NSW = New South Wales
VIC = Victoria
TAS = Tasmania
QLD = Queensland
WA = Western Australia
ACT = Australian Capital Territory
NT = Northern Territory

Strictly speaking the first five are states and the last two territories. But that's probably more than you really want to know :-)

Michael

Mon, 27 Jun 2011 09:48:39 UTC | #843328

SaganTheCat's Avatar Comment 27 by SaganTheCat

surely forgiveness from god means the court should pass a much heavier penalty for his transgression? just as those who operate within the secular law but outside of gods law will burn for all eternity.

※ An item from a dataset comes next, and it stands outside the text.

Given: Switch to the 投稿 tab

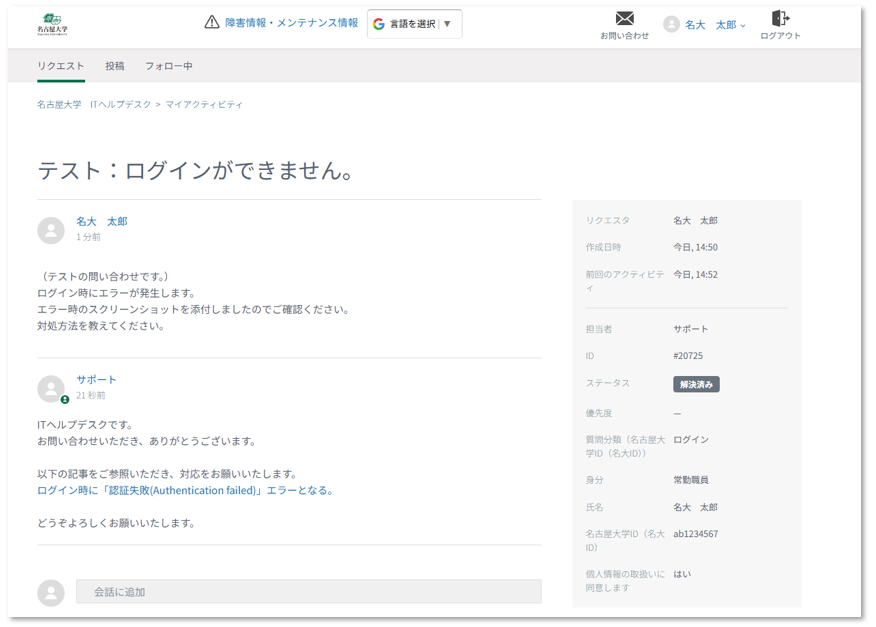Looking at the screenshot, I should (115, 66).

this man has broken laws, put people at risk and now thanks to his one to one with god, is getting a lovely afterlife. surely he would himself (as a man of god) feel the need to serve a paltrey 18 months as a message to god's other children safe in the knowledge it's nothing in comparrison to eternity

Mon, 27 Jun 2011 10:25:12 UTC | #843344

MarkOnTheRiver's Avatar Comment 28 by MarkOnTheRiver

Pity he didn't have Cheri Blair to defend him. He might have avoided the slapped wrist entirely, and gained some compensation from the court, for having wasted his and god's time.

Edit - Damn, just seen Jos Gibbons comment.

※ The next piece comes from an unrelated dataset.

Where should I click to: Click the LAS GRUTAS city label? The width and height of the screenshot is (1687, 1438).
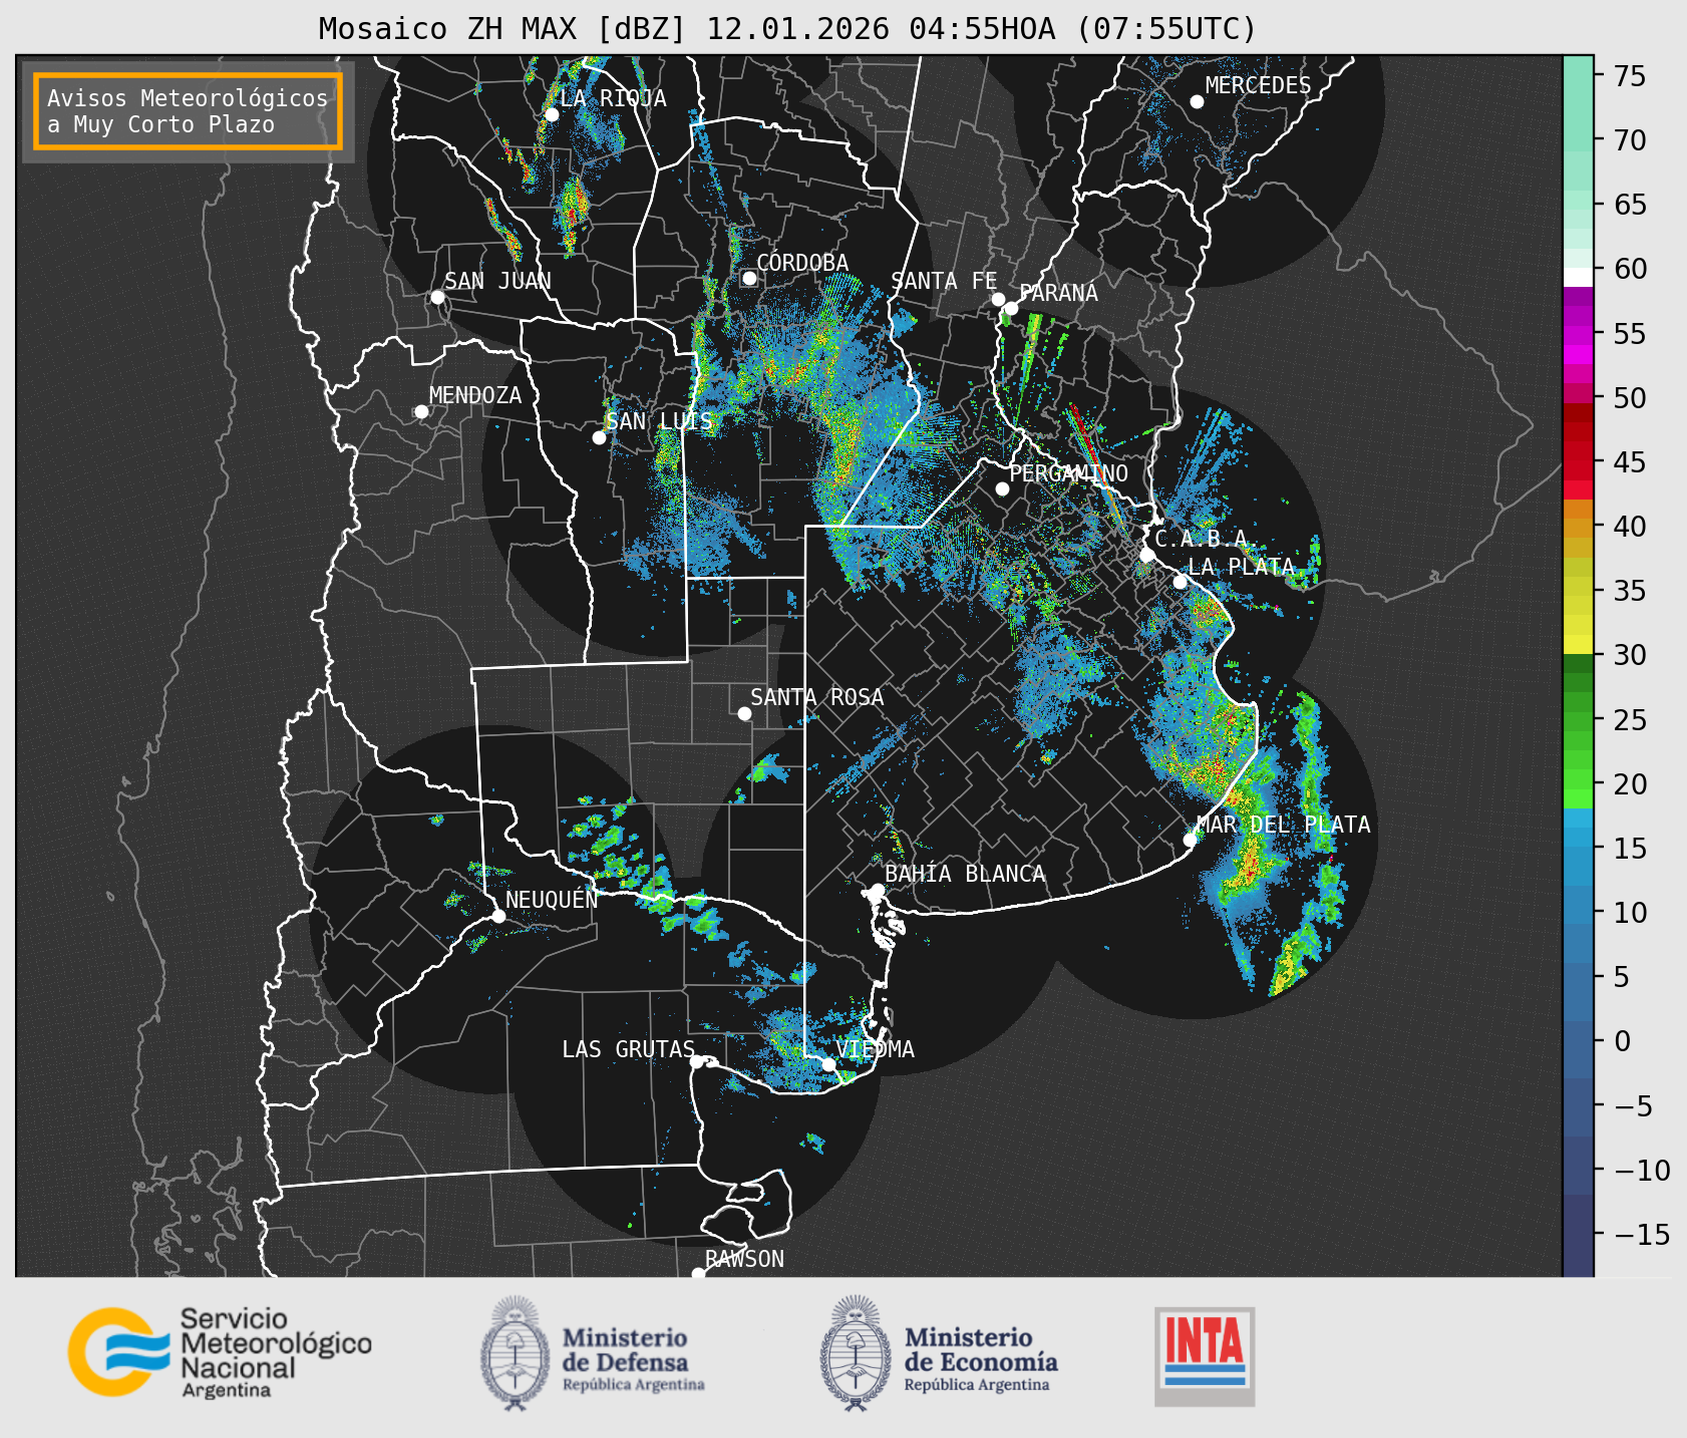(x=627, y=1049)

Mon, 27 Jun 2011 10:42:52 UTC | #843353

SomersetJohn's Avatar Comment 29 by SomersetJohn

Comment 6 by The Plc :

Who does he think he is? The Pope?

Naah, if he was the PTB would never have got him into court in the first place.

Mon, 27 Jun 2011 11:20:35 UTC | #843370

RDfan's Avatar Comment 30 by RDfan

From what I make of it, the judge's criteria for "good character" is not mentioned, so I'm going out on a limb with the following. The fact that the defendant was under "ministerial pressure" and of good character is a mitigating factor at sentencing, same as if he was under some other kind of work-related pressure, or in the middle of a divorce, for example.(If he had been found not guilty that would have been a different issue altogether). It is within the judge's power to make such a determination, and the honorable fellow did. If the defendant was a upstanding member of the Gnu Atheist movement, it would also be within the judge's power to consider that in mitigation. Whether or not this would happen in the latter case is a moot point. Any case-law for this?